Imagine that you’ve been tasked with a big question: count how many times each word occurs in the complete works of William Shakespeare. You’re doing this by hand, of course, as your forebears did, before the days of computing. You invite your friends. Cleverly, you divide the work among yourselves, with each participant being responsible for a particular range of his works: tragedies from A-F, comedies from K-Z, and so on. When everyone is done, you will merge the results into one complete view.
Your piece of the task is to count the words in The Tempest. Unfortunately, you don’t own your own copy of the play, and because you live in a monastic word-counting village, the nearest library is 200 km away! Now you think, it would have been a lot easier to count the words of a text I already had nearby.
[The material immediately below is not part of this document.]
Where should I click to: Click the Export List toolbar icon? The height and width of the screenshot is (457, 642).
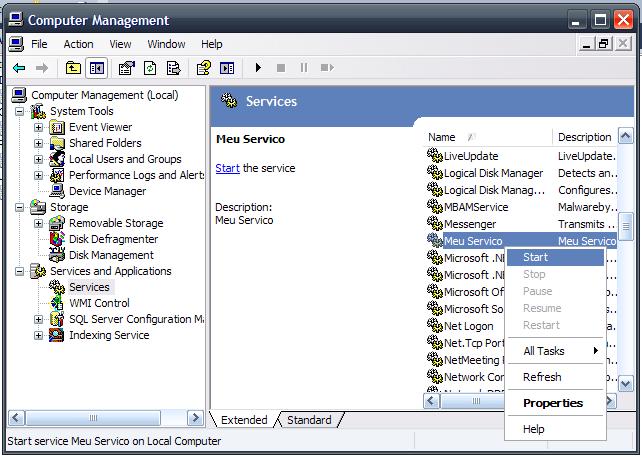click(174, 68)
That is the principle of data locality, one of the concepts that allow Spark and Hadoop jobs to run quickly. Each worker node in a Spark or Hadoop cluster is tasked with running computation on only a single slice of the overall input data, and typically this slice already resides physically on the worker node itself. Otherwise, a worker node has to request the data it is missing, which has to be sent over a network, likely increasing the amount of time the job will take to run.
Hadoop jobs commonly read input data from the Hadoop Distributed File System (HDFS), which splits files into logical blocks that are distributed among many data nodes. When we run a MapReduce job, or the equivalent in Hive, Pig, or Spark, these data nodes also become responsible for computation, and they can conveniently process those blocks which already reside on the node. However, what if we wanted to read input from somewhere else like MongoDB? MongoDB is not HDFS, so Hadoop data nodes will have to open a connection to the database. This is like going 200 km to to pick up a book! Is there any hope at all for preserving data locality?
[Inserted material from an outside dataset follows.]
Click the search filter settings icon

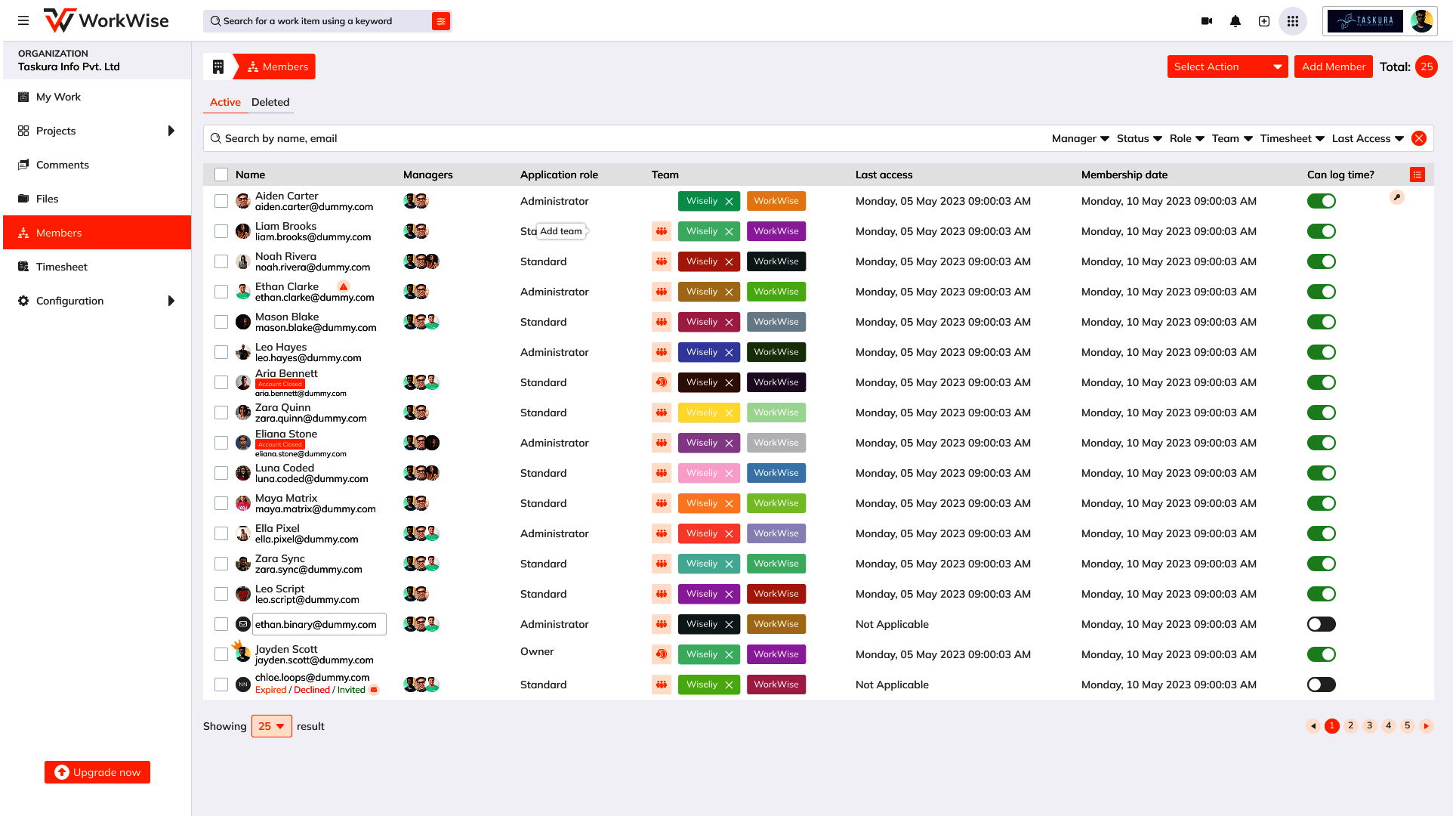coord(441,21)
When we have MongoDB deployed as a sharded cluster, there is! In the next few paragraphs, we’ll look into how this new feature works in mongo-hadoop 2.0.
A sharded collection in MongoDB is partitioned into multiple chunks, which are individually housed on any number of shards. When you use mongo-hadoop to read from MongoDB in this scenario, the Hadoop connector creates one InputSplit (a “slice” of input data) per chunk.
The key improvement in mongo-hadoop 2.0 rests on using the metadata that MongoDB maintains: the shard key range for every chunk, and what shard houses each chunk.
When using mongo-hadoop with a sharded cluster, the default splitting strategy is to use one chunk per InputSplit, which represents one “slice” on which a worker node does computation. Since InputSplits map directly to shard chunks, we can resolve a hostname for a shard that already has all the data needed to work with a given InputSplit.
However, we wouldn’t want to read directly from a shard, since MongoDB automatically moves chunks between shards to ensure a uniform distribution, and these moves can happen at any time.. This is why the correct way to read from a sharded cluster is through a mongos process, which ensures we read chunks from the correct shards.
The connector allows you to specify multiple addresses to mongos instances using the mongo.input.mongos_hosts setting.
hadoop jar … -Dmongo.input.mongos_hosts=mongodb://foo:27017,mongodb://…
If the connector is told to read from a sharded collection, and mongo.input.mongos_hosts is not blank, then the connector will try to redirect reads for an InputSplit to a mongos instance that’s running on the same host.
This means that we can accomplish local reads by putting a DataNode process (for Hadoop) or a Spark executor on the same node with a MongoDB shard and a mongos. In other words, we have an equal number of MongoDB shards and Hadoop or Spark worker nodes. We provide the addresses to all these mongos instances to the connector, so that the connector will automatically tag each InputSplit with the address of the mongos that lives together with the shard that holds the data for the split.
Keep in mind that you’ll need to set an appropriate read preference to be able to read from the shard server local to the mongos as well. A read preference mode of nearest, for example, will select the server with the shortest ping time (i.e. the server local to the machine the task is running on), regardless of whether the shard server is a primary or secondary in a replica set.
We have always recommended setting up a mongos instance on the same machine as a Hadoop worker when reading from a sharded collection, since reading from a local mongos is a single network hop. Now with mongo-hadoop 2.0, you can achieve data locality and faster processing by co-locating your MongoDB shards with your Hadoop/Spark worker nodes (see diagram above). If you’ve experienced high latency reading MongoDB from Hadoop, we encourage you give this new feature a try!